If religious people truly believe in the power of prayer, why do they …
- … ever go see a doctor? Won’t their god cure any illness? Hey, wait a minute, why did their god give them the illness to start with? What a prick!
- … bother to work? If they pray to win a lottery, won’t their god answer? Why doesn’t god just put a bazillian bucks in their bank account? God is rich, right?
- … give money to charities? Why do charities even need to exist? Why isn’t god answering all those people praying to help the starving people or those injured and homeless from a natural disaster? Why did god starve those people and inflict a disaster upon them?
- … wait for the light to cross a busy street? If they’ve been good little god-lovers, won’t god protect them?
- … avoid playing Russian-roulette? If they prayed to god, surely he would never let the gun fire.
This could go on forever. Come on theists, you crazy rascals, you know you don’t believe in all that prayer shit.
Praying to god for anything is like sending a letter to Santa Claus.
Challenge to the religious:
- Get a coin.
- Pray as hard as you can to get tails (or heads in case you think god has a favorite).
- Flip it.
- If it lands with your pick face up you’ll say, “Thank you, Jesus!” If you get the opposite you’ll say, “God works in mysterious ways.”

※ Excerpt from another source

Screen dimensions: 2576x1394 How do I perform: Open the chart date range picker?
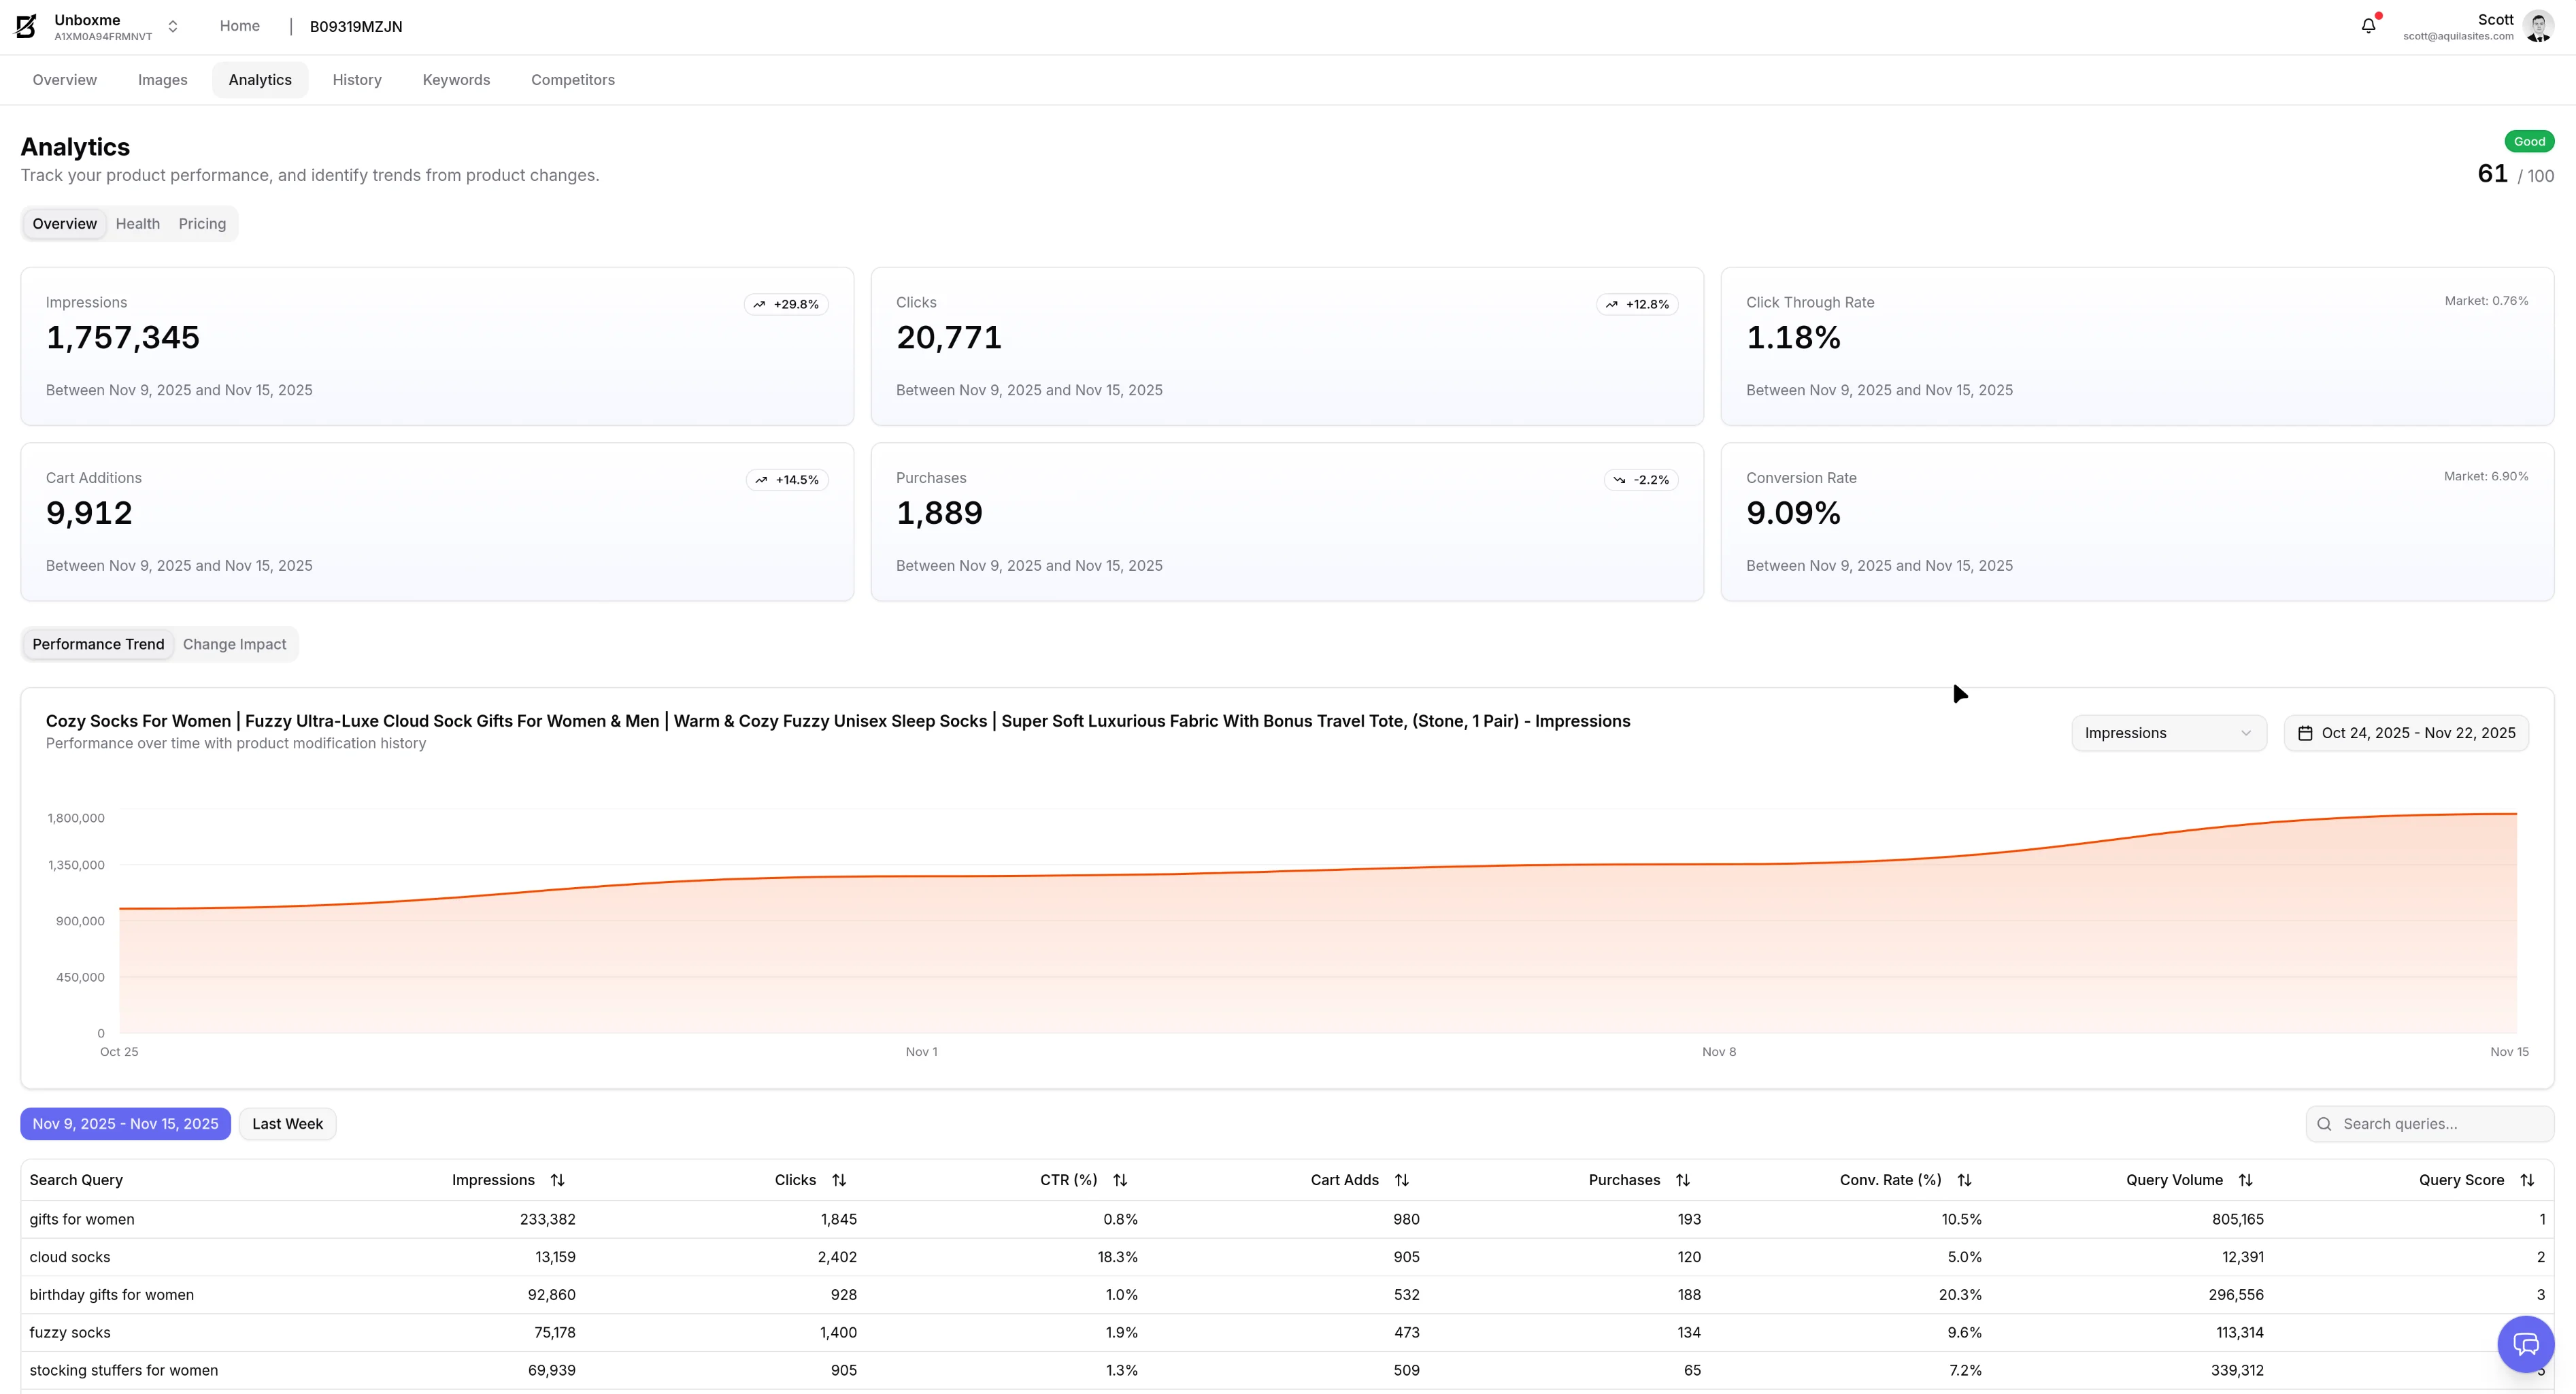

- Repeat as many times as you like.
If you do this often enough, without changing what side you pray for, you will find that the coin lands heads up about as often as tails up. So what does this say about god? He’s either a jolly joker, an asshole, or — there is no fucking god. Duh.
But, you say, god has more important things to do than influence a coin toss. Are you serious? Have you seen how many religious nutjobs pray to influence the outcome of a fucking sporting event? As if god is going to take sides. And if they win, then they praise the lord.
God does have more important things to do. He likes to starve children, let priests molest boys, give some people a horrible disease but not others. Yeah, god loves a good game of chance. Too bad you’re always the loser for believing in him.